You're right, I don't do G-scale. I'm an O-scale man, but for us all the things you mention are a piece of cake. Yes, I have super neat sound effects on demand, and there are no magnets in sight. 

I hasten to point out the title of this thread, "Cheap Sound". I suspect what you're talking about doesn't fall into that category.


----------



## Guest (Dec 2, 2012)

Actually, one or two do....but like I said, depends. You buy cheap, and don't like it, then you've thrown money down a rabbit hole.
I think my whole point, after decades of dealing with folks who did just that, is to try to enlighten folks so they don't make that mistake.
Let's look at it another way.

You don't want to spend 18 grand for a specific vehicle that will suit your needs. Rather, you go "cheap" and buy a Yugo for 3 grand.
Suddenly you find it does not suit your purposes.....gee......nobody will buy it from you, you have to go buy the one for 18 grand, which now cost you 21 grand, cause you can't get rid of the Yugo.

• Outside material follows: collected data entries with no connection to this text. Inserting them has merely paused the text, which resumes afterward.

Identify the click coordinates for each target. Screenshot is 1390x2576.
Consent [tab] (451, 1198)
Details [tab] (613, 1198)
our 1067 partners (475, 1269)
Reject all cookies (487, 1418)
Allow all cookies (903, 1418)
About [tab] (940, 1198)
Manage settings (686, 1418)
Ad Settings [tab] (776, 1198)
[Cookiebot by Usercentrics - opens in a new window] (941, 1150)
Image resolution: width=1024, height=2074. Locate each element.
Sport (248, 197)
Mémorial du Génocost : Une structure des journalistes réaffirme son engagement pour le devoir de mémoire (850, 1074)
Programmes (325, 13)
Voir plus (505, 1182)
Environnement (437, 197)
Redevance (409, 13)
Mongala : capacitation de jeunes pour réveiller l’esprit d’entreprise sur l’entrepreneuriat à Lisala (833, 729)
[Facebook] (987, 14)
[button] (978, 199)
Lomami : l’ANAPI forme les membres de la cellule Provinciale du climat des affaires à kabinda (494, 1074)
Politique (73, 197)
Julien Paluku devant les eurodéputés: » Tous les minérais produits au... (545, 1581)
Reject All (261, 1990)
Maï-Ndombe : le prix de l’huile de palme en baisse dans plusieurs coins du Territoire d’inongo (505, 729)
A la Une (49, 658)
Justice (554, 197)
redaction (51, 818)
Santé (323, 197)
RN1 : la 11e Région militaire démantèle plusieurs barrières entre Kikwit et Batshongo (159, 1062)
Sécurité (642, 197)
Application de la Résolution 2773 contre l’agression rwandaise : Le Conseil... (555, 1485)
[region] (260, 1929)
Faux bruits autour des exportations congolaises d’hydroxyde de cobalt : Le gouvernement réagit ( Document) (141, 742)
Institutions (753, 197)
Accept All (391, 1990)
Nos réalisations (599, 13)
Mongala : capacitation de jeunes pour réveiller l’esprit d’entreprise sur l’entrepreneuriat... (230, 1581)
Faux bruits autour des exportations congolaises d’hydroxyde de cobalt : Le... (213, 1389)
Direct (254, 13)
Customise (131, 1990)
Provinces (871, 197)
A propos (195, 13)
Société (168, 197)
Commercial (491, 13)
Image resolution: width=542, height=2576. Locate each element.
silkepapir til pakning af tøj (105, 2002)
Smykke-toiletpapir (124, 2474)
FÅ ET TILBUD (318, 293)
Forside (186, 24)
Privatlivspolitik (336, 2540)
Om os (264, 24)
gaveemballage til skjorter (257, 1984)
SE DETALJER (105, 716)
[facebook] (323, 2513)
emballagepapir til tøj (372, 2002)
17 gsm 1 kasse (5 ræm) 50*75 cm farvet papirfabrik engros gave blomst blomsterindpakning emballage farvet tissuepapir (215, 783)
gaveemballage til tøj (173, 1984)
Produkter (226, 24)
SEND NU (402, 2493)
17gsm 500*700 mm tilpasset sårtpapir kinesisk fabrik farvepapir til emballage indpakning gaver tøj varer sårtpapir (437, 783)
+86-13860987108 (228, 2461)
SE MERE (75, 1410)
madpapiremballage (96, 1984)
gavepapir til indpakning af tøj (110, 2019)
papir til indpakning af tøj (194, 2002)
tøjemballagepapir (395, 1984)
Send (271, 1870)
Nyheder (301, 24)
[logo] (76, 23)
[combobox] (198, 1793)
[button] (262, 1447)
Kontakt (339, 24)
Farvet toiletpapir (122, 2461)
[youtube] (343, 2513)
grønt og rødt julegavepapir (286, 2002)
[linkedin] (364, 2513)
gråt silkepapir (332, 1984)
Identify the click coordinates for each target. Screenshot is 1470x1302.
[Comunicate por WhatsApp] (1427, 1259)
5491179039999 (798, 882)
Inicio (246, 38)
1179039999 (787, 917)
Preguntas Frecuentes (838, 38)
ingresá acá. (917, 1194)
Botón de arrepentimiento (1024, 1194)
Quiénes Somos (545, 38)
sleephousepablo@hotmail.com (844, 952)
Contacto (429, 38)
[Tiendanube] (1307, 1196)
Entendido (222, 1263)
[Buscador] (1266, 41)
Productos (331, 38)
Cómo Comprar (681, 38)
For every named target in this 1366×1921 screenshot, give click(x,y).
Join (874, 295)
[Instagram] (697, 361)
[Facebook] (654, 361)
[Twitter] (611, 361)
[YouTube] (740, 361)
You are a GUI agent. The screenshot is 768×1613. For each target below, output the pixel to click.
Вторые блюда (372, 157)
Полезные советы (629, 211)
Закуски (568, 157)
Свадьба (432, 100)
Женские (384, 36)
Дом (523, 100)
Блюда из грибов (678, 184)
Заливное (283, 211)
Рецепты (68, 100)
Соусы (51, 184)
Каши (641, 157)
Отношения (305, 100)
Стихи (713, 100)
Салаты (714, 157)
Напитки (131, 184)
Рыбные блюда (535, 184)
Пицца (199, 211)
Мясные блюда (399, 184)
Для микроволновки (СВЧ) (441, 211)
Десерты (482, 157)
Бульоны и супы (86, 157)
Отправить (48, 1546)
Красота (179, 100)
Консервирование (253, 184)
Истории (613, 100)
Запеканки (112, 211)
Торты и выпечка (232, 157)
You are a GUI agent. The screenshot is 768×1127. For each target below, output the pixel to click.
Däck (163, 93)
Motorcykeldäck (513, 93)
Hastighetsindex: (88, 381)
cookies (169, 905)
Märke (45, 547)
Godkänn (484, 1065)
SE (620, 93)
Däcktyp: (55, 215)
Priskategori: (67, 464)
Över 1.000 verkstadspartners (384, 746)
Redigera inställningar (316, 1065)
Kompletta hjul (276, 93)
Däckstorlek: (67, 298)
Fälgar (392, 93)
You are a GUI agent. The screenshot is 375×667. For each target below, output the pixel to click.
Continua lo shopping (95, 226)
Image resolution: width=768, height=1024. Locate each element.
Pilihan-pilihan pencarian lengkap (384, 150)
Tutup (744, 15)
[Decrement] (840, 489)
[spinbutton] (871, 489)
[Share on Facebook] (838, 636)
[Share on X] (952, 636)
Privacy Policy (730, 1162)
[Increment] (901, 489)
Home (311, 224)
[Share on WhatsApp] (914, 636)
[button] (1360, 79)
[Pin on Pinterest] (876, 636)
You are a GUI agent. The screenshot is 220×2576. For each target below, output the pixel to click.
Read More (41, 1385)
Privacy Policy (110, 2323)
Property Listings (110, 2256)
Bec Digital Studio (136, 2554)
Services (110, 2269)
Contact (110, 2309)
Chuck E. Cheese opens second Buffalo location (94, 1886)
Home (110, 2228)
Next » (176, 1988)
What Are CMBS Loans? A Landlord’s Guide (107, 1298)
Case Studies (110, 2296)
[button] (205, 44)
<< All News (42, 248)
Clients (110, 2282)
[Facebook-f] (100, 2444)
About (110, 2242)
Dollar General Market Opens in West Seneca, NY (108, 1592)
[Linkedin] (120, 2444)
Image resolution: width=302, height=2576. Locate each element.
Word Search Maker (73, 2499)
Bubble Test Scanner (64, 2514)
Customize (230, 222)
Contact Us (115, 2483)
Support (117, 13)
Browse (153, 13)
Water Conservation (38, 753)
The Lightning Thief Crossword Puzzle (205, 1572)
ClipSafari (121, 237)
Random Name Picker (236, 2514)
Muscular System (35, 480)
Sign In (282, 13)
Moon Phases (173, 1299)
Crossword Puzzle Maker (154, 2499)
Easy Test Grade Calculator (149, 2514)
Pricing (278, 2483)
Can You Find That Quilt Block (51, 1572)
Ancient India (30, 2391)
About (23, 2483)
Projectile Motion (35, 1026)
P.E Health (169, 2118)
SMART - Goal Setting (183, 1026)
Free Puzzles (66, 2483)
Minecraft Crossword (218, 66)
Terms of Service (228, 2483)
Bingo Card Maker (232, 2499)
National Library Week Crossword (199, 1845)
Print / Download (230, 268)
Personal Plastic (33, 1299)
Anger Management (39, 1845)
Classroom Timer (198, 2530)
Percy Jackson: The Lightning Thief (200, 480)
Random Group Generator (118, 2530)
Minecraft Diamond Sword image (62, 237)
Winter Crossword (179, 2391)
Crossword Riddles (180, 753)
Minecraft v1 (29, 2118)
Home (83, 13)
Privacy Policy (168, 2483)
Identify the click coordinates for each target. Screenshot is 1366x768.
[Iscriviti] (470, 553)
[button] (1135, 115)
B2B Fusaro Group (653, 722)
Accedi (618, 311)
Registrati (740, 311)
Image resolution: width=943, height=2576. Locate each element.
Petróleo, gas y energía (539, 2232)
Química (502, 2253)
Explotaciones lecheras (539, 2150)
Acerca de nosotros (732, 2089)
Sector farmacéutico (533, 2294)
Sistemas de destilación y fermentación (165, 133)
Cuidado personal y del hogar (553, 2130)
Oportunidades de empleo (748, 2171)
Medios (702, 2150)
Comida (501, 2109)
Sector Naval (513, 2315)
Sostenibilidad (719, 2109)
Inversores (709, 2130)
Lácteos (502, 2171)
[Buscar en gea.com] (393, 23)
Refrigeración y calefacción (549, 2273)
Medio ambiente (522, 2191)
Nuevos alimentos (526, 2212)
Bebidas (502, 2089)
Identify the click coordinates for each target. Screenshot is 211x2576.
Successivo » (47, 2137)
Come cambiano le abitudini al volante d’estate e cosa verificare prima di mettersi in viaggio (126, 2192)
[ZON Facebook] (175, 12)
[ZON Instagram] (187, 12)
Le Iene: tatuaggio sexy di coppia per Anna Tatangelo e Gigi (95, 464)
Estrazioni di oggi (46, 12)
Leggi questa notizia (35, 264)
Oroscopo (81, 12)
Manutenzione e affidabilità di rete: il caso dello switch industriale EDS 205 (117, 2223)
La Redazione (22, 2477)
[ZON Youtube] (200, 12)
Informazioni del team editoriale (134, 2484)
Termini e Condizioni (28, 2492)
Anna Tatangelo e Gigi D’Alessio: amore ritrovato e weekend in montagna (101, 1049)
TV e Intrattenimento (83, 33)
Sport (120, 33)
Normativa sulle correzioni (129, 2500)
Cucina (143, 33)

Folks who don't know have no idea what's good or bad....and evilB is full of folks who seem to prey on the uninformed.

DO NOT buy a PH sound.
There is no danger of the manufacturer getting his knickers in a twist, as he's long gone.
There a a whole lot of them out there, and they are all junk.
LISTEN to a Dallee before you buy.
Dave


----------



## gunrunnerjohn (Nov 10, 2010)

Well, there is an alternate viewpoint. Those that don't have unrealistic expectations for a $30 sound source, but don't have a couple hundred to do the job "right".


----------



## Don Trinko (Oct 23, 2012)

My $80 MRC 1025 sounds great compared to the "whistle tenders" and locos that make a sound.
I guess I am saying that this is thequality I am looking for. Don


----------



## Guest (Dec 2, 2012)

For LS, you really need to listen to some. Make your decision based upon sound quality you like, options you need NOW, and MAY need in the future.
I say that, as when I was in business, I was continually advising folks, on LGB, to NOT buy a sound equipped unit, as the early ones could never be made "real time", rather 15 seconds of bell every trigger, and a crossing whistle every time.
Those who didn't listen, paid a premium for the unit, then when they went with a control system capable of "real time", were NOT happy.
We'd have to rip them out and start over.
For the price, they could have bought the non-sound version, and installed a really good sound system that could be programmed later to do what they wanted.
I used to have boxes full of those old sound units....finally pitched them all.
Steam chuff triggers, if not equipped, can be done with two magnets and one reed on a tender axle....since usually the circumference of the tender wheel is about 1/2 that of the driver....and unless you are eye level, running two SMPH and have to count every chuff, is really closer than you need to be.
Dave


----------